Director Pablo Larrain’s Neruda tells the tale of Chilean Communist Pablo Neruda, considered one of the greatest poets of the Spanish language.
While parts of Larrain’s film are fictional, it is firmly based in real historic events.
It revolves around the period when the Communist Party was outlawed in 1948, which Chileans refer to as “La Ley Maldita” (The Damned Law).
At the time Neruda was a senator representing a mining community in northern Chile.
He was hunted by the Chilean government and forced to go into hiding.
The film centres on two protagonists—Neruda (Luis Gnecco) and fictional police inspector Oscar Peluchonneau (Gael Garcia Bernal).
In his rather foggy existence, the cop devotes his body and soul to hunt down Neruda.
Bernal manages to bring out the complex feelings of a lonely and repressed individual.
In a funny way, you actually feel sorry for Peluchonneau.
Gnecco also gives a convincing performance, even imitating the poet’s distinctive voice.
This chase between a hunter and a prey takes place across the spectacular forests and mountains of Chile and ends at South America’s most southwesterly point.
Larrain skillfully captures this wild immensity.

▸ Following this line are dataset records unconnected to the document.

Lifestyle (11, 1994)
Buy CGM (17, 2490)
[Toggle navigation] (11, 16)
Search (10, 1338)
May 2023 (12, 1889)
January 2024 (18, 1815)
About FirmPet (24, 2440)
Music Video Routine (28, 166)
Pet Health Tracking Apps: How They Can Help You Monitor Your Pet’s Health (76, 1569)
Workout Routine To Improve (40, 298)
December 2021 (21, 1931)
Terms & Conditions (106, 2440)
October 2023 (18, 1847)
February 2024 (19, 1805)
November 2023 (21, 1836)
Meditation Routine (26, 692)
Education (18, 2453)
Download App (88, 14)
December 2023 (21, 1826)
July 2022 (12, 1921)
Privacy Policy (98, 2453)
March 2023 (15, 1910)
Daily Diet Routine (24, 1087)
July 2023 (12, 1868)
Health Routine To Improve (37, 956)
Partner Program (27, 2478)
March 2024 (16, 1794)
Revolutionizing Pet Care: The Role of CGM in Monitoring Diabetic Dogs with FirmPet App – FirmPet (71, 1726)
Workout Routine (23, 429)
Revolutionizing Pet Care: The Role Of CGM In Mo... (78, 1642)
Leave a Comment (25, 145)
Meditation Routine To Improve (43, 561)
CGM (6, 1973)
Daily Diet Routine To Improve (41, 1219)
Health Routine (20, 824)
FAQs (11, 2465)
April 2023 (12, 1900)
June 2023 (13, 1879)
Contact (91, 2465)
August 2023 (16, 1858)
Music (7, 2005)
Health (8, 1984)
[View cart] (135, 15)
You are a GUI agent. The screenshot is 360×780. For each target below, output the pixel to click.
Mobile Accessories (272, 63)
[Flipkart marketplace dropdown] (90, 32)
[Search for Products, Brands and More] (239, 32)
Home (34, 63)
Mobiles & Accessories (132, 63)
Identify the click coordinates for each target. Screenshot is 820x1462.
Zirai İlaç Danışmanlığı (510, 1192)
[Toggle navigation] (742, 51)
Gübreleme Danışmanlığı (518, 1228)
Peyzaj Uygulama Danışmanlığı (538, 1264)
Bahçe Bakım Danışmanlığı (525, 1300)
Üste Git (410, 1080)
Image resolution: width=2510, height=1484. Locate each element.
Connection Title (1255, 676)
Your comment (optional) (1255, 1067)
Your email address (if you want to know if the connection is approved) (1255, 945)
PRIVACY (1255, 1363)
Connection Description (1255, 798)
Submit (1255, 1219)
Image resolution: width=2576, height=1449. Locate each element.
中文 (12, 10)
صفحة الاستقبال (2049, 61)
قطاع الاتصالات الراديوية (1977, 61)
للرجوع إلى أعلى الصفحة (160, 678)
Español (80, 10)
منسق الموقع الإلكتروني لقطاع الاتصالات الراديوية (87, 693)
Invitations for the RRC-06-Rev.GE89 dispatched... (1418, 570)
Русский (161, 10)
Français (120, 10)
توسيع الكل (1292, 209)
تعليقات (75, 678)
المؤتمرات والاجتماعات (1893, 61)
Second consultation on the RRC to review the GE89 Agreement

But it is disappointing that Larrain doesn’t tap into the diverse richness of Neruda’s experience of living and dreaming among the people who helped him during this period.
Before managing to escape to Paris, Neruda was hidden by workers in shanty towns and with the indigenous Mapuche for a year and a half.
He was linked with the struggles of Chile’s working class and oppressed, and it is disappointing that this intent wasn’t brought out more in the film.
Partly because of this, the film is only a partial portrayal of a figure who dreamt and fought for a new beginning.
Neruda was an important literary figure, who created many enchanting romantic poems.
But he also wrote political works including one of the powerful poems against the fascists in Spain, “Espana en el corazon” (Spain in Our Hearts).
Larrain’s picture is entertaining as a story of the hunt for Neruda and is worth seeing.
But perhaps another Chilean will take up the difficult task of bringing the full richness of his character to the big screen.